BOOK REVIEWS
Steve Smith, A Road is made: communism in Shanghai. 1920-1927
Ce livre, de fort belle allure avec ses 315 pages, dont 226 de texte, comporte deux index, l'un pour les noms propres, l'autre pour les noms d'objets ou d'institution, mais est dépourvu de caractères chinois. La carte de Shanghai en 1927 est originale, avec indication des principaux lieux où se déroula en mars-avril 1927 l'épisode shanghaien de la « tragédie de la révolution chinoise ». Le chercheur dispose ainsi d'une excellente mise au point sur la partie de la phase urbaine de la révolution chinoise qui se déroula dans la métropole du Bas Yangzi, après deux décennies de découvertes historiques suite à l'ouverture des archives municipales de Shanghai, sur place, des archives de la Shanghai Municipal Police à Washington (DC) et de celles de l'Internationale Communiste à Moscou((1).
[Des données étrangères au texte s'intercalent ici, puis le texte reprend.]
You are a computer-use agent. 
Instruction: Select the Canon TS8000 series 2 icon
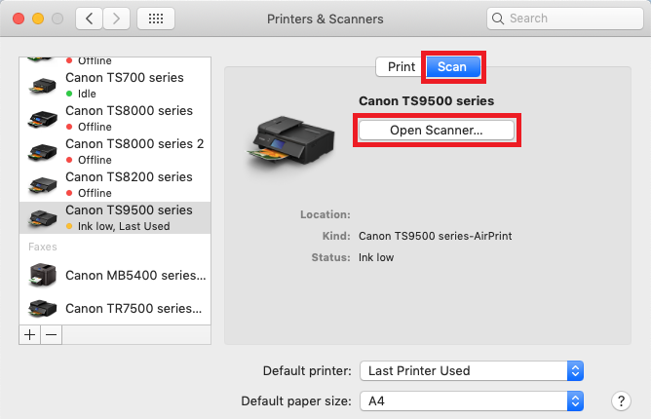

Après les publications pionnières sur la question qui vont de La tragédie de la révolution chinoise d'Harold Isaacs, en 1938, au Mouvement ouvrier chinois, 1919-1927 de Jean Chesneaux, en 1962((2), un second cycle sur l'histoire politique et sociale de Shanghai s'est ouvert dans les quinze dernières années du siècle, marqué par divers ouvrages, tous présents dans l'excellente bibliographie de Steve Smith. Ce livre en fait une sorte de bilan, sous une forme narrative qui restitue la dimension du temps, parfois trop occultée par les courants actuels de la recherche en sciences sociales. On dispose donc d'une présentation nouvelle, voire renouvelée, de faits connus  ainsi pour le 30 mai 1925, les trois insurrections de 1926-27, ainsi que le coup de force anticommuniste du 12 avril 1927 , d'indications précieuses sur les analyses de ces événements faites à chaud par leurs principaux agents, dont les dirigeants communistes sur place et à Moscou, de précieuses biographies de divers cadres obscurs du mouvement ouvrier. Ce serait déjà beaucoup. Mais un autre intérêt du livre vient de la personnalité de son auteur, qui s'est intéressé naguère au mouvement révolutionnaire et aux ouvriers de Saint-Petersbourg entre 1905 et 1917 et nous fait profiter d'un regard croisé, comparatiste, sur deux révolutions à forte composante ouvrière, marquées l'une et l'autre, à des titres divers, par l'intervention de jeunes intellectuels qui veulent « éveiller » le prolétariat. Les conclusions de Steve Smith confirment et précisent ce que la recherche récente avait déjà plus ou moins établi :
1. Les agents de l'Internationale Communiste ont joué un rôle décisif dans la transformation du réseau de sociétés d'études plus ou moins marxistes en cellules communistes, notamment au plan des finances (p. 33) ;
2. Le mouvement du 30 mai 1925 a bien joué un rôle fondamental dans l'implantation du PC chinois, mais l'historiographie communiste a occulté le contrôle décisif exercé sur le mouvement, par la Chambre de commerce chinoise, et notamment Yu Yaqing ;
3. Plus généralement, les syndicalistes ouvriers non communistes ou anticommunistes exercent une influence souvent décisive entre 1920 et 1925 et demeurent bien implantés lors de la vague révolutionnaire de 1925-27 ;
4. L'implantation communiste est, par contre, fragile, et sert souvent de relais des sociétés secrètes et autre structures sociétales traditionnelles. Les pages consacrées notamment au services d'ordre des syndicats révolutionnaires (jiuchadui), fort indiscipliné et mal contrôlé au plan politique sont particulièrement éclairantes (pp. 156-158). L'inquiétude dont font montre les dirigeants communistes à leur sujet, révélée par divers documents internes utilisés par Smith, n'était pas connue des chercheurs.
Ainsi ce livre nous situe à la base d'un mouvement que l'on a trop souvent interprété en termes politiques, notamment dans le cadre du conflit Staline-Trostsky. Il est donc libérateur((3).